Wünschenswert für die Betroffenen ist eine zielgerichtete und individuelle Therapie, ebenso die interdisziplinäre Zusammenarbeit aller Fachgebiete. Hier gab es in den vergangenen Jahren große Fortschritte, die positiv stimmen. Es ist wunderbar, dass durch neue Erkenntnisse bei vielen Patientinnen beispielsweise heute auf die Chemotherapie verzichtet, schonender operiert oder bestrahlt werden kann. Die Immuntherapie zeigt sehr vielversprechende Ergebnisse.
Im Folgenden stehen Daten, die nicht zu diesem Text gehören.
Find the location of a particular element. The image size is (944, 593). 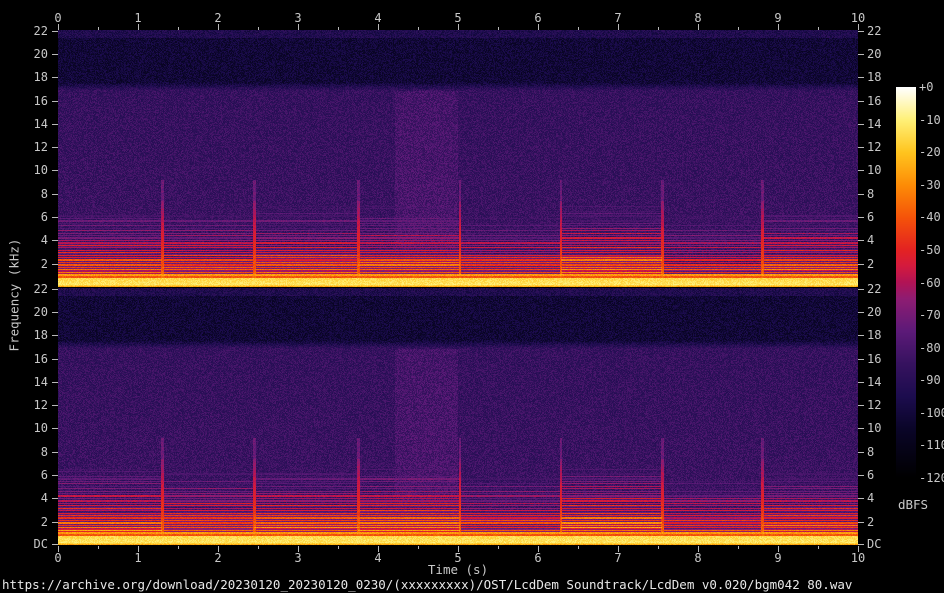

time-tick-label-bottom: 3 is located at coordinates (298, 558).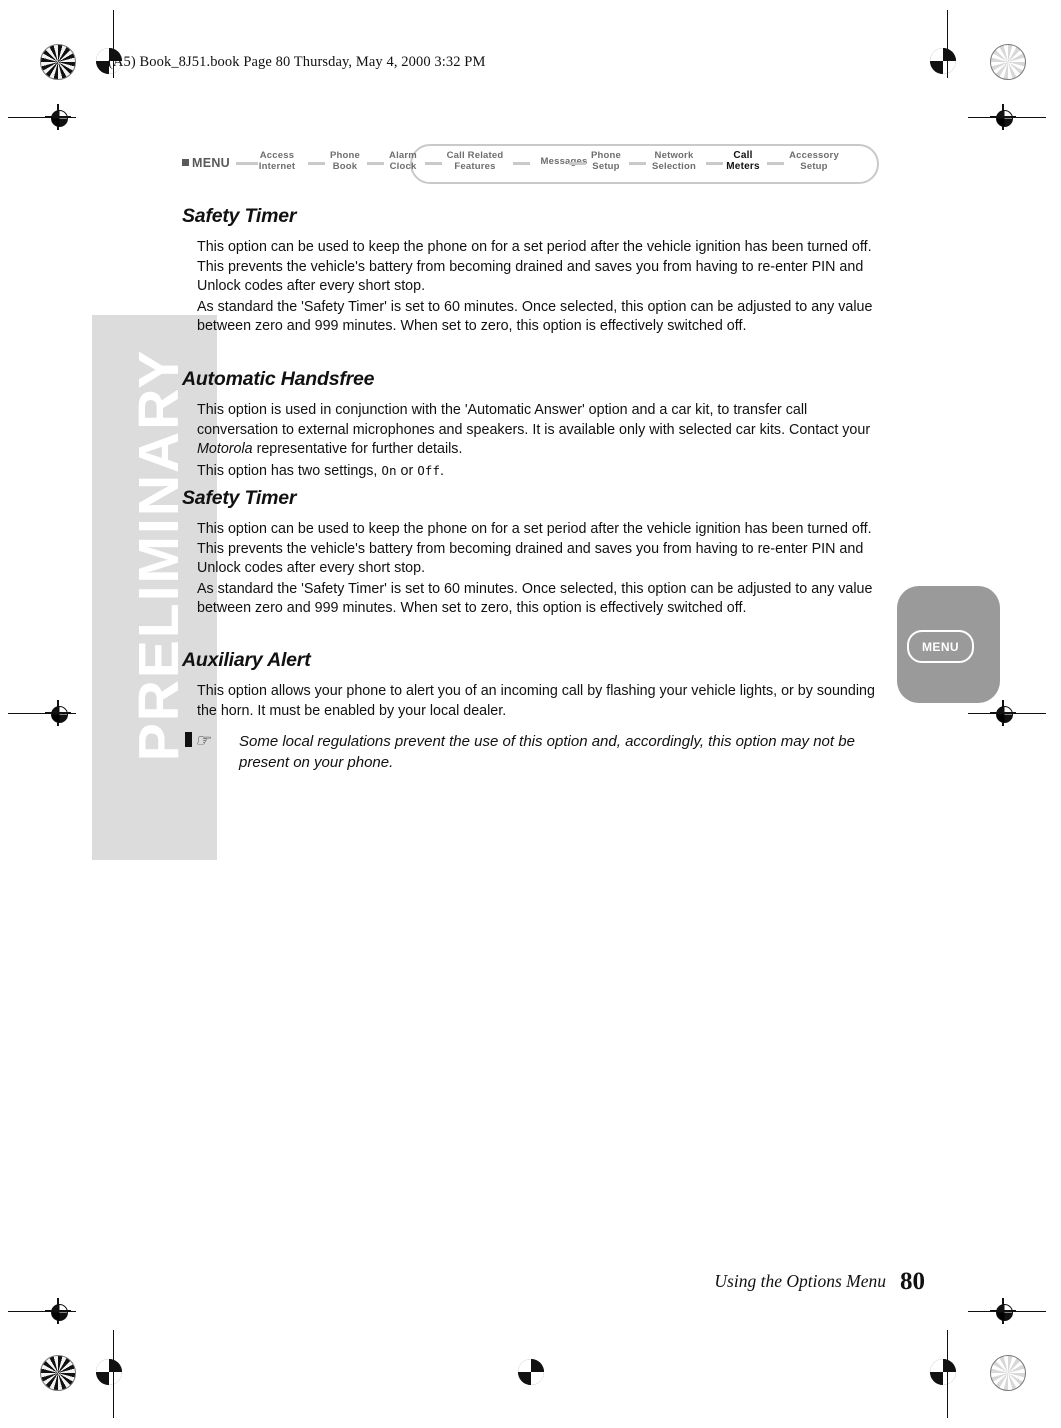 Image resolution: width=1061 pixels, height=1428 pixels. Describe the element at coordinates (1007, 1312) in the screenshot. I see `crop-mark-right-bot-h` at that location.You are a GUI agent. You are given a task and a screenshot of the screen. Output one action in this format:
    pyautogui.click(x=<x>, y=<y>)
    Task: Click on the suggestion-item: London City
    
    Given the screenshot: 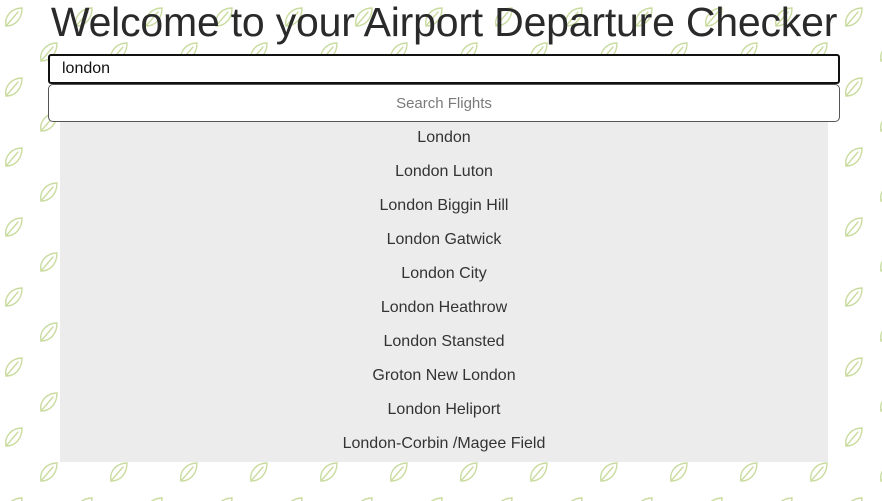 What is the action you would take?
    pyautogui.click(x=444, y=274)
    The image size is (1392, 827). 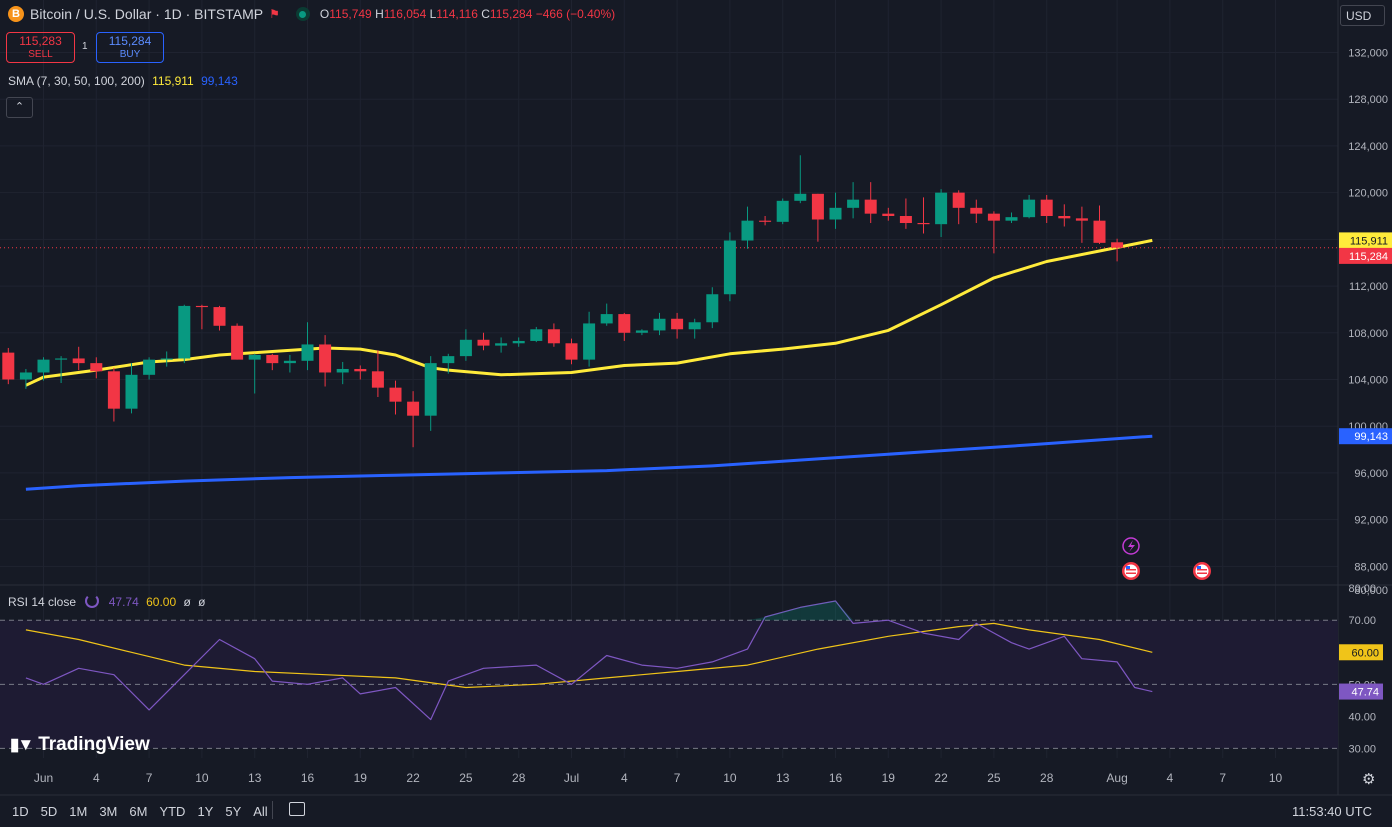 I want to click on close-value: 115,284, so click(x=511, y=14).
Hier haben wir die Erwartungen an die Krebsforschung, dass durch neue Therapieformen noch mehr Krebsarten als bisher besser behandelt werden können.
Dabei ist es uns sehr wichtig, dass Patientenvertreterinnen und -vertreter ihre Betroffenenkompetenz auch im Bereich der Krebsforschung mit einbringen können. Für die Forschenden sind die Endpunkte einer Behandlung doch manchmal andere als für die Betroffenen selbst. Wir wissen, welche Endpunkte für die Patientinnen und Patienten tatsächlich relevant sind in Bezug auf Lebensqualität, progressionsfreies Überleben und Überlebenszeit.
Sie sind aktiv daran beteiligt, die Krebs-Leitlinien im Bereich Brustkrebs mit zu entwickeln. Welche Themen stehen dabei für Sie im Vordergrund?
Für die Frauenselbsthilfe Krebs stehen die Kapitel Aufklärung und Information im Vordergrund, außerdem die Rehabilitation und Psychoonkologie. Oft weiß das Behandlungsteam nicht, wie wichtig diese Themen für die Betroffenen sind. Ein toller Fortschritt ist, dass mittlerweile sehr viele onkologischen S3-Leitlinien als Broschüren in laienverständlicher Form herausgegeben werden. Wir würden uns wünschen, dass die Betroffenen diese gleich zum Behandlungsbeginn überreicht bekommen. Diese Informationen unterstützen auch die Arzt-Patienten-Beziehung bzw. -Kommunikation, was beiden Seiten zugutekommt.